Saved data entries:
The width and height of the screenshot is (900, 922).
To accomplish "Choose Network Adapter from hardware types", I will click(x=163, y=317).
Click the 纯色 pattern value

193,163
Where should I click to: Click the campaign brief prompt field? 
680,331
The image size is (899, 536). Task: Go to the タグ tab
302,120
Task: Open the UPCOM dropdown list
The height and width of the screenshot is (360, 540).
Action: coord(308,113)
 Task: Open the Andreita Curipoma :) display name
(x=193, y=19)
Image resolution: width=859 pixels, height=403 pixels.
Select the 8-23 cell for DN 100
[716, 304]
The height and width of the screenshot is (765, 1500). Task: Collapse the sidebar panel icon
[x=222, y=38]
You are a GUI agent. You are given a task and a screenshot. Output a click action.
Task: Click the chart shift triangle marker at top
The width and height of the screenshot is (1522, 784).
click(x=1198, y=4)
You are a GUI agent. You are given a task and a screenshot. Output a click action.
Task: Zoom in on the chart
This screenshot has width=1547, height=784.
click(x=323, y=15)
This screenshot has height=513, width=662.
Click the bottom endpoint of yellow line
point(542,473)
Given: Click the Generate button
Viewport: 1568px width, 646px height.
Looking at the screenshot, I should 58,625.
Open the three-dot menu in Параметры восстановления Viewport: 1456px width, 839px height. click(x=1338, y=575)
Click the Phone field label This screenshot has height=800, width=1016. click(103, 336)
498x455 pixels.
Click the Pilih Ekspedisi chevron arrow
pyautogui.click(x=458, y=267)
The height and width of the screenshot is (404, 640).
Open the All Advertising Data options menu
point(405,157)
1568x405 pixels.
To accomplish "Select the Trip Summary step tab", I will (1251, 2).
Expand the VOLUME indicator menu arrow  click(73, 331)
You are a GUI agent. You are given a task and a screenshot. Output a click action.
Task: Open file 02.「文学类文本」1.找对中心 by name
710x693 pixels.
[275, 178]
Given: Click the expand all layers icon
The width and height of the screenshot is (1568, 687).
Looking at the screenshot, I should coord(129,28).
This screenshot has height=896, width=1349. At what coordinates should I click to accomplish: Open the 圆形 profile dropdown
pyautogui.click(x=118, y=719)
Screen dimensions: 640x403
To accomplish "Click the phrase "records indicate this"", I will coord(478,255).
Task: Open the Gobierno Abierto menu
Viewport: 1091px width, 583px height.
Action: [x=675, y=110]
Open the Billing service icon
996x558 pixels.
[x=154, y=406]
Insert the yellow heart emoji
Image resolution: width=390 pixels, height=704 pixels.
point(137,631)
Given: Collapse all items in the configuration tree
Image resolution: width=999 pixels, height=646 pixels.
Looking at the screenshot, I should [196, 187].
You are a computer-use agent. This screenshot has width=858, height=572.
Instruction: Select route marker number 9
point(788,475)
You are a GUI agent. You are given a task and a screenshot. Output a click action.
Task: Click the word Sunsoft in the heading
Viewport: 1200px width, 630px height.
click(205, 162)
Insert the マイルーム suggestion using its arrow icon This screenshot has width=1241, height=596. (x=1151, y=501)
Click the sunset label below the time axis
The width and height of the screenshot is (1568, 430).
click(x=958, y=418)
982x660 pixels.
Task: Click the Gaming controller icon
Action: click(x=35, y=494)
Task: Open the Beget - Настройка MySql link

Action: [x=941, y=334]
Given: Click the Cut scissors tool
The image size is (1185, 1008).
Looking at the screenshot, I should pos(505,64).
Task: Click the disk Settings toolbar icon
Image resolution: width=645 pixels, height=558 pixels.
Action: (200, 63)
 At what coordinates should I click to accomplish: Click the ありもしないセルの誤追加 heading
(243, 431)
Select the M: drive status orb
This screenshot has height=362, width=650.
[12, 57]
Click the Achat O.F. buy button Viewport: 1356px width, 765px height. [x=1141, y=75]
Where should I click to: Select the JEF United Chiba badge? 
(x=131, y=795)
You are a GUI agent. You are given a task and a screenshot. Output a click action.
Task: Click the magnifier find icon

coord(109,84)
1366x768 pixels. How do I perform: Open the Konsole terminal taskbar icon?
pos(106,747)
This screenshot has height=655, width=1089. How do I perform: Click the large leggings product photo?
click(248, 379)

Your task: From the records above, transcribe exactly the run of lines that opens with the line holding "Click the Phone" and closes with the line holding "Given: Collapse all", both included.

Worked solution:
Click the Phone field label This screenshot has height=800, width=1016. click(103, 336)
498x455 pixels.
Click the Pilih Ekspedisi chevron arrow
pyautogui.click(x=458, y=267)
The height and width of the screenshot is (404, 640).
Open the All Advertising Data options menu
point(405,157)
1568x405 pixels.
To accomplish "Select the Trip Summary step tab", I will (1251, 2).
Expand the VOLUME indicator menu arrow  click(73, 331)
You are a GUI agent. You are given a task and a screenshot. Output a click action.
Task: Open file 02.「文学类文本」1.找对中心 by name
710x693 pixels.
[275, 178]
Given: Click the expand all layers icon
The width and height of the screenshot is (1568, 687).
Looking at the screenshot, I should coord(129,28).
This screenshot has height=896, width=1349. At what coordinates should I click to accomplish: Open the 圆形 profile dropdown
pyautogui.click(x=118, y=719)
Screen dimensions: 640x403
To accomplish "Click the phrase "records indicate this"", I will coord(478,255).
Task: Open the Gobierno Abierto menu
Viewport: 1091px width, 583px height.
Action: [x=675, y=110]
Open the Billing service icon
996x558 pixels.
[x=154, y=406]
Insert the yellow heart emoji
Image resolution: width=390 pixels, height=704 pixels.
point(137,631)
Given: Collapse all items in the configuration tree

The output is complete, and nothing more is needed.